Mais de 680 detidos em protestos na Rússia contra mobilização parcial

Moscovo foi o palco que contou com o maior número de detenções, com 345 pessoas a serem levadas pelas autoridades russas.

Mais de 680 pessoas foram detidas este sábado em novos protestos contra a mobilização parcial decretada na quarta-feira pelo Presidente russo, Vladimir Putin, para reforçar as tropas na Ucrânia, segundo organizações independentes.
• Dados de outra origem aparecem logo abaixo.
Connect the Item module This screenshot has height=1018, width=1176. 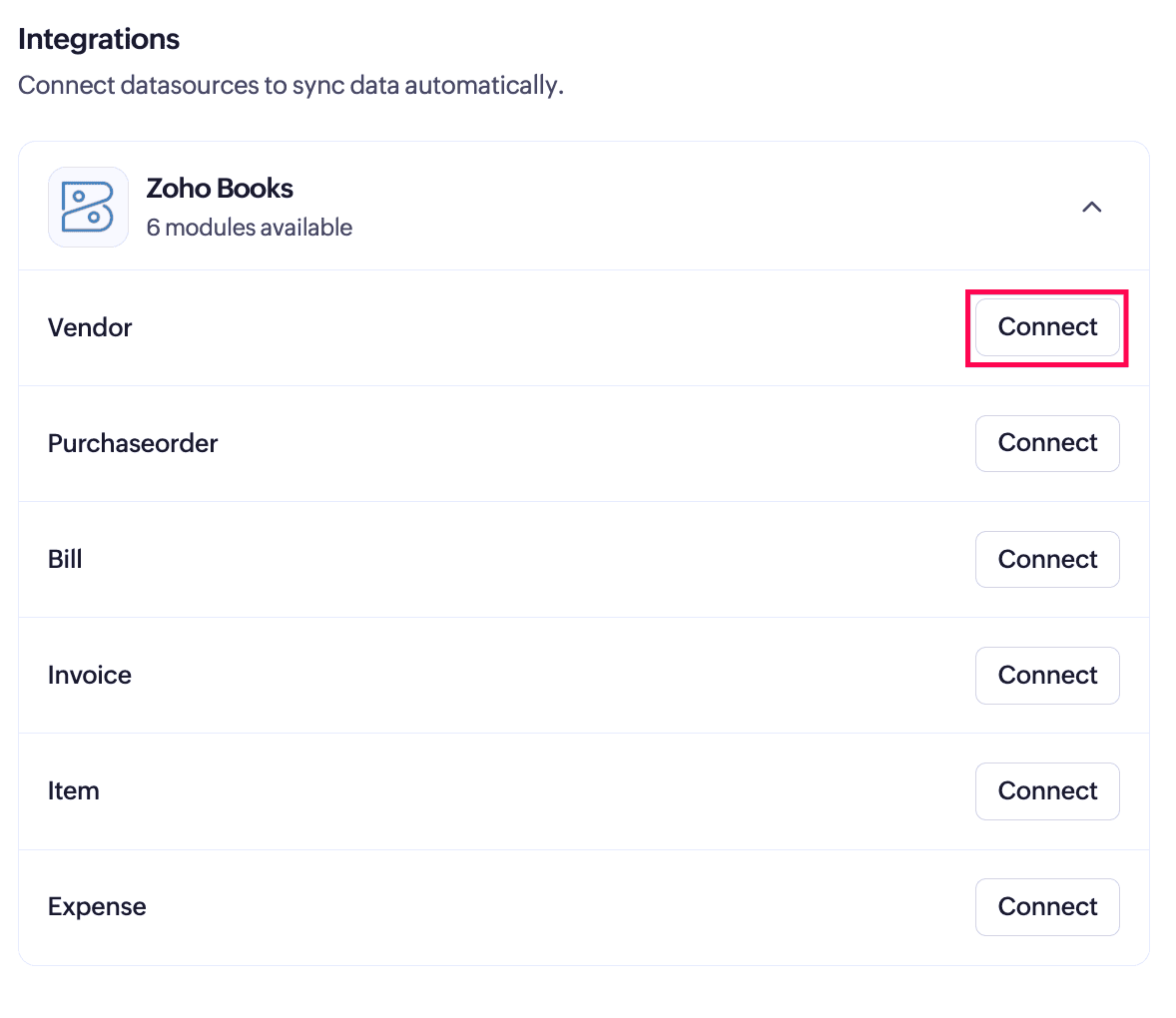1047,790
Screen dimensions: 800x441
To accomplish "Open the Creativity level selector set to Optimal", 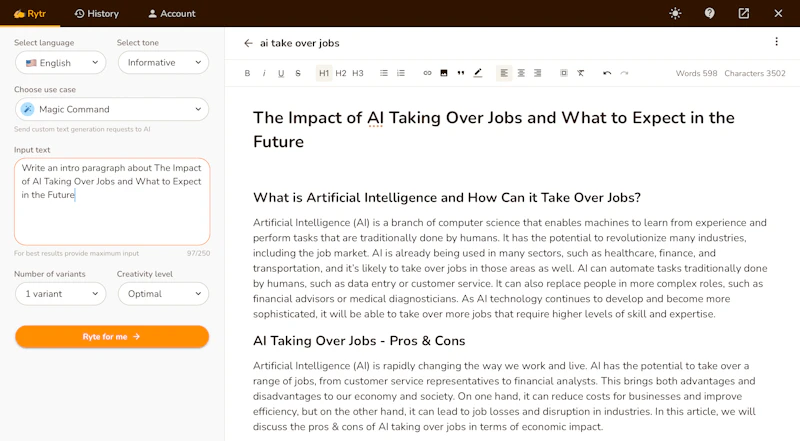I will [x=163, y=294].
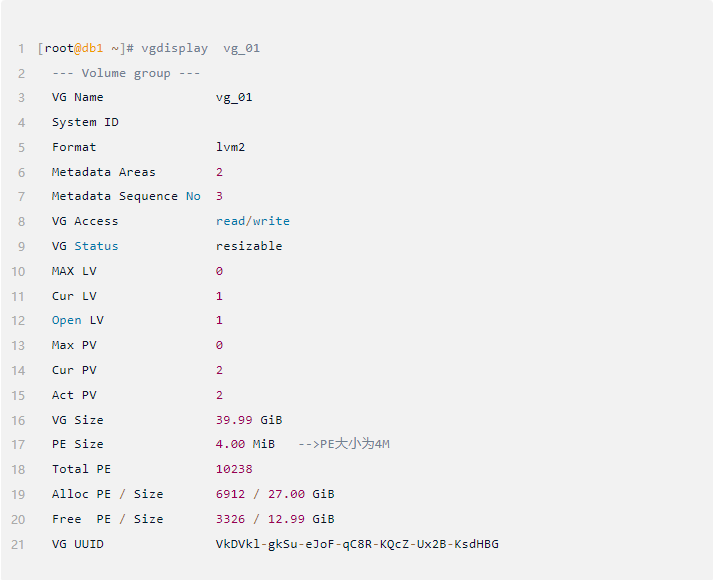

"Às 18h51 em Moscovo (16h51 em Lisboa) já tinham sido detidas 689 pessoas em 30 cidades", assinalou a organização OVD-Info, que faz o seguimento de detenções na Rússia.

O maior número de detenções teve lugar em Moscovo, onde as forças policiais tinham detido a essa hora 345 pessoas.

Na capital russa, as autoridades mobilizaram um vasto dispositivo policial que atuou preventivamente e deteve várias pessoas que passavam pelo local onde estava previsto decorrer a manifestação, segundo a agência Efe.

"Por que me levam? Vou para a estação de metro", disse uma jovem aos polícias que a escoltavam para uma carrinha policial, obtendo como resposta: "Vamos, senão vai ser pior!"

Em São Petersburgo, a segunda cidade do país, havia 129 detidos e a polícia usou bastões, segundo os 'media' locais.

O protesto foi convocado pelo movimento juvenil opositor Vesná (Primavera) sob o lema "Assembleia de mulheres de negro".

Este foi o segundo dia de protestos contra a mobilização ordenada por Putin, que a justificou com a necessidade de defender a soberania e a integridade territorial do país.

No protesto anterior, que decorreu na quinta-feira, foram detidas cerca de 1.400 pessoas em todo o país.